> _SHORT PROBLEM 1_:
In the excerpt on reusing and refining gold scrap, what was the lowest recovery rate the refiner experienced?

-------- SOURCE EXCERPT

If you can find an old book, "Jewelery Workshop Techniques" in a big
library, there are a bunch of solder formulas in it.
However, all that said, you are much better off buying solder from a
good supplier, as you will get known karatage, melting points, color,
and working properties. It's really not worth it to recycle your
scrap as solder, IMO. Better to use it in your next cast, or melt it
down and make sheet/wire, or just send it to the refiners.
Regards,
Bob Edwards
Chromis Designs
San Francisco, CA
snip----->
There is no fixed recovery rate. So much depends on the work habits of each
benchman that I was never able to make predictions. Results were wide and
varied. The lowest recovery rate I experienced, and it was routine for
that particular company, was around 20% (of the gross received weight).
They included wax, toothpicks, saw blades, dog hair, chicken sandwiches ,
etc. etc., in their filings. Their polishing waste was worse yet. On
the other hand, I had one customer in Arizona that had a diamond cutting
machine and kept his filings clean. Very clean. My recovery from that
operation was nearly 100%, based on 14K gold, assuming the gold was not
plumb, which, at the time, it likely was not. The refining process is
quite precise, with very little gold lost to the function, although as the
quality of the batch received drops, the loss increases due to drag out.
The lost gold shows up in cleanup, so it is not lost.
As a matter of policy, filings are best not re-used. Speaking from the
position of a refiner, where you get the opportunity to see the crud
included from a bench, the gold would have to experience a considerable
reduction of quality, often manifesting itself as porosity in castings and
brittle gold that would not roll or otherwise work well.
Unless you have your own reprocessing
My experience in dealing with some of the larger refiners left a lot to be
desired. They have a reputation for being dishonest, and my experiences
with a few of them told me it is a well earned and deserved reputation. The
very best scenario for the small consumer is to hope to find a small scale
refiner that is trustworthy and stick with him. The negative side is that,
for the most part, people like that generally do not offer alloyed gold, nor
solders. My operation returned pure gold shot almost exclusively, along
with silver crystals, washed and dried, right out of the silver cell. It
was beyond my ability to produce any of the alloys or solder on an
economical basis, and I was so busy with refining that I had no time to
pursue it anyway. On rare occasions I would alloy 14K yellow gold, but
preferred not to.
EPA has made it very difficult to buy chemicals for refining, so the idea of
a home refining operation is now becoming almost impossible. Further,
unless one knows what to do and when to do it, a lot of value can be lost.
The worst thing is that the environment in a refinery has the potential to
be very destructive. Without very good ventilation and fume disposal,
pretty much everything in a room that can corrode does. I kept my fume
hood running almost non-stop and still had minor problems. Refining isn't
something you should include with any other operation.

----------------
-------- RAW DATA

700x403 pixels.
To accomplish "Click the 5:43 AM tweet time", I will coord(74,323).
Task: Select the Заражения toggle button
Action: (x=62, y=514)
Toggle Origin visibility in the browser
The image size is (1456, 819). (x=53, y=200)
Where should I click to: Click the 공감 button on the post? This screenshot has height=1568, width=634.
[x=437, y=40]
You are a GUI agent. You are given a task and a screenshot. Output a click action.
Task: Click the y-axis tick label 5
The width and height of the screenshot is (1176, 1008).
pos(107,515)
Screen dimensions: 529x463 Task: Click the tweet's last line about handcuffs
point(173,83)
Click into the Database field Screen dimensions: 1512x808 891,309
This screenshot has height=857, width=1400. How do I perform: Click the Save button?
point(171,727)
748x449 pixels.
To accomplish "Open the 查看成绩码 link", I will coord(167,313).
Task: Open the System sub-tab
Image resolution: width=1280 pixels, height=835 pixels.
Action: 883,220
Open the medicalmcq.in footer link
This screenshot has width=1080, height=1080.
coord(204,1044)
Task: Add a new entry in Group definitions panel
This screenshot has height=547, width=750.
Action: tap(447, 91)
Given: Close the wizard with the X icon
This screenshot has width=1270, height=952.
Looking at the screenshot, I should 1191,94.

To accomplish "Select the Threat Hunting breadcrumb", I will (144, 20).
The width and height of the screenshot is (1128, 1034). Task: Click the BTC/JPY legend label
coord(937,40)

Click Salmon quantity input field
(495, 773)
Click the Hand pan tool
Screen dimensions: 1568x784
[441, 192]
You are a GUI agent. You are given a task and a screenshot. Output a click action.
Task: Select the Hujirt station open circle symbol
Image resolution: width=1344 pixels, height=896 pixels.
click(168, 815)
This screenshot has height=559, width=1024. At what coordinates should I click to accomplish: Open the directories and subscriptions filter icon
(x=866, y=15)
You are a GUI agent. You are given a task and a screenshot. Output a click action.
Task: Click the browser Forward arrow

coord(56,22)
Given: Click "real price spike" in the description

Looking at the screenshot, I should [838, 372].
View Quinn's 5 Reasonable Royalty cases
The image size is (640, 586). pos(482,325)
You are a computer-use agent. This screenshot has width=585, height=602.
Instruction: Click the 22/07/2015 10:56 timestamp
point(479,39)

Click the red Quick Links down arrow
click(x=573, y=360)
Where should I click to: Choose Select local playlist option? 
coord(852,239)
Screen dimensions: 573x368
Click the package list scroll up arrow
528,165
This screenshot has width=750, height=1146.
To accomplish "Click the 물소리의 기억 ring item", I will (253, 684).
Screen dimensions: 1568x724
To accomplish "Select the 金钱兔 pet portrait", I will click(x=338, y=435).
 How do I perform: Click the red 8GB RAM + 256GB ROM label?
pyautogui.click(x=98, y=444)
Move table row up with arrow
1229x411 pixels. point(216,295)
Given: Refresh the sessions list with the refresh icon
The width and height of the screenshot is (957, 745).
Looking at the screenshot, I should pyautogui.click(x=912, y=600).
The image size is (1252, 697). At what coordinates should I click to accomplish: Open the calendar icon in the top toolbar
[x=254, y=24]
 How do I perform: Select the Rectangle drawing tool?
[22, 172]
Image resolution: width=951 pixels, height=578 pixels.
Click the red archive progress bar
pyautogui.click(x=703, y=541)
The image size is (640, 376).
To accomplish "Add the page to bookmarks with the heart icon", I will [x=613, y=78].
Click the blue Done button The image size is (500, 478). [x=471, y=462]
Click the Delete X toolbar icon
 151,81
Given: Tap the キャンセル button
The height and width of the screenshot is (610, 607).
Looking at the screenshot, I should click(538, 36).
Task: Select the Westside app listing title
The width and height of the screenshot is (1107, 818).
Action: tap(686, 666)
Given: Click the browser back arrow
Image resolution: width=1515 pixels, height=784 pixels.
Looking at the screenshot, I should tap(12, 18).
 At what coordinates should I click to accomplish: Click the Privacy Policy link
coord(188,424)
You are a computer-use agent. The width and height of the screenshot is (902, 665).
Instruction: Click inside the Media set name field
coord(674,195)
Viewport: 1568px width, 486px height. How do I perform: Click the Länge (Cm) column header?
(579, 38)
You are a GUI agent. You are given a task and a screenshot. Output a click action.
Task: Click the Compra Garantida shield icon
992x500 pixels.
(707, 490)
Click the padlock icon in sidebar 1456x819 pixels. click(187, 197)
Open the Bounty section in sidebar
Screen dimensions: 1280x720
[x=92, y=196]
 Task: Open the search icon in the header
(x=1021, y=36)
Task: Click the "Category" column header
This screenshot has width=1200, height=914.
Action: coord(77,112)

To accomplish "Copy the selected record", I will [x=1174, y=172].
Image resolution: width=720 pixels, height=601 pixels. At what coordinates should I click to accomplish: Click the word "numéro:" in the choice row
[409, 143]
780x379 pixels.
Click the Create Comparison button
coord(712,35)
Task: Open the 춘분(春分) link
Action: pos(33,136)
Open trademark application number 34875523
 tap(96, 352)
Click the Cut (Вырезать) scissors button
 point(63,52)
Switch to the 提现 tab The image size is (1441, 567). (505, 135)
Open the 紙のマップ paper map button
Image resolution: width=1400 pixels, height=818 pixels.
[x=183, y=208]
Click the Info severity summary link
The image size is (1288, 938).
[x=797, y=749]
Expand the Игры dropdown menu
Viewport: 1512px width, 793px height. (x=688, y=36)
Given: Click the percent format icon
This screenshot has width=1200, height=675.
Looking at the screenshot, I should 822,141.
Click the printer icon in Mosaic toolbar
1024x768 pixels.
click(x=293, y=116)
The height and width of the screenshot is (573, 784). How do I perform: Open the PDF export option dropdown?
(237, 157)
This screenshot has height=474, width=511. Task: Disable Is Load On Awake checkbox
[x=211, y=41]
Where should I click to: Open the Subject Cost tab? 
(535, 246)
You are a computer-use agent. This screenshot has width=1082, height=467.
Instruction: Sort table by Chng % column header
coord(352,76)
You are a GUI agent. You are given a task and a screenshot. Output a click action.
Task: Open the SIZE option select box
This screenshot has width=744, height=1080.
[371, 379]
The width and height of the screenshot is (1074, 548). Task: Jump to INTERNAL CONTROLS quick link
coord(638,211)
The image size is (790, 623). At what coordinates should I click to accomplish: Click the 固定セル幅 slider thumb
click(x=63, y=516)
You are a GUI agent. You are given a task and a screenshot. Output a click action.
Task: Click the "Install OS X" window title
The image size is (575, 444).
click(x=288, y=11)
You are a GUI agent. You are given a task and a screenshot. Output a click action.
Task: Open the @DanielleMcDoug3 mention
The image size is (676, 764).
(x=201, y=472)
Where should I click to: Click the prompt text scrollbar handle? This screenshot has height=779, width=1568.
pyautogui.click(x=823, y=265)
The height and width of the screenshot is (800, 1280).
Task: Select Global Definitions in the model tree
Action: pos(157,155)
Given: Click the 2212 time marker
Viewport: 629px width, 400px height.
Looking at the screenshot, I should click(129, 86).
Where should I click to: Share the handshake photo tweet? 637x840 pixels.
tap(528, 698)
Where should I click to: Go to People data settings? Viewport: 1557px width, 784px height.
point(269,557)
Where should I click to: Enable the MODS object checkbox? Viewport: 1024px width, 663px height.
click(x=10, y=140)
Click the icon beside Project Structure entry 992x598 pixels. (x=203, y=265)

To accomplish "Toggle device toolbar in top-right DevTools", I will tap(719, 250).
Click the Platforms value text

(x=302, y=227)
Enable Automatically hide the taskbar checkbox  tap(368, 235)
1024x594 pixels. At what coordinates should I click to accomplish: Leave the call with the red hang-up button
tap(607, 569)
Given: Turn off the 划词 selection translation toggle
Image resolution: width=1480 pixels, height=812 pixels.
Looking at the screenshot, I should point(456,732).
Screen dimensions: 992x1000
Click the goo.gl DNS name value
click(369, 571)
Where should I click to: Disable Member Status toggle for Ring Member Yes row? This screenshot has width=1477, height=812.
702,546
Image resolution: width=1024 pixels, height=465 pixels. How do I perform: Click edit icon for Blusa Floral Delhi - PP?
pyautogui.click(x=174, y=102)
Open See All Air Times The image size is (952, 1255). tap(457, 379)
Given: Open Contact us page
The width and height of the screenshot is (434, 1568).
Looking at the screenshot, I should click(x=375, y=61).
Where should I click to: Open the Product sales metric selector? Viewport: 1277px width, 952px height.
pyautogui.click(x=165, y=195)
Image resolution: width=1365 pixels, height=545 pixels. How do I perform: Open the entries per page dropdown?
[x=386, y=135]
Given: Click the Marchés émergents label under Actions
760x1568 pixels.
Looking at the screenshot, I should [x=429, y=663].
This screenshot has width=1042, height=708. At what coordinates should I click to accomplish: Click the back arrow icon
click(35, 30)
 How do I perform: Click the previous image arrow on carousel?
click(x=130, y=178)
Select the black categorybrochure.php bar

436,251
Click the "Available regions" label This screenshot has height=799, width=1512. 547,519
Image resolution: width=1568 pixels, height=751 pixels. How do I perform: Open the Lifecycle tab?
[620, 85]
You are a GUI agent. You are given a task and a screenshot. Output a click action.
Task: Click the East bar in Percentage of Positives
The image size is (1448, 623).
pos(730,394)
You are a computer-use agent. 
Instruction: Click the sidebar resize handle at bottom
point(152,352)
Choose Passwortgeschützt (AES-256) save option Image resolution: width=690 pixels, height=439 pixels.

----------------

> _SHORT PROBLEM 2_:
Reproduce the stretch of the listing from its first line through the line that contains "The image size is (1456, 819). (x=53, y=200)", word for word.

> _FULL RESPONSE 1_:
Around 20% of the gross received weight.

> _FULL RESPONSE 2_:
700x403 pixels.
To accomplish "Click the 5:43 AM tweet time", I will coord(74,323).
Task: Select the Заражения toggle button
Action: (x=62, y=514)
Toggle Origin visibility in the browser
The image size is (1456, 819). (x=53, y=200)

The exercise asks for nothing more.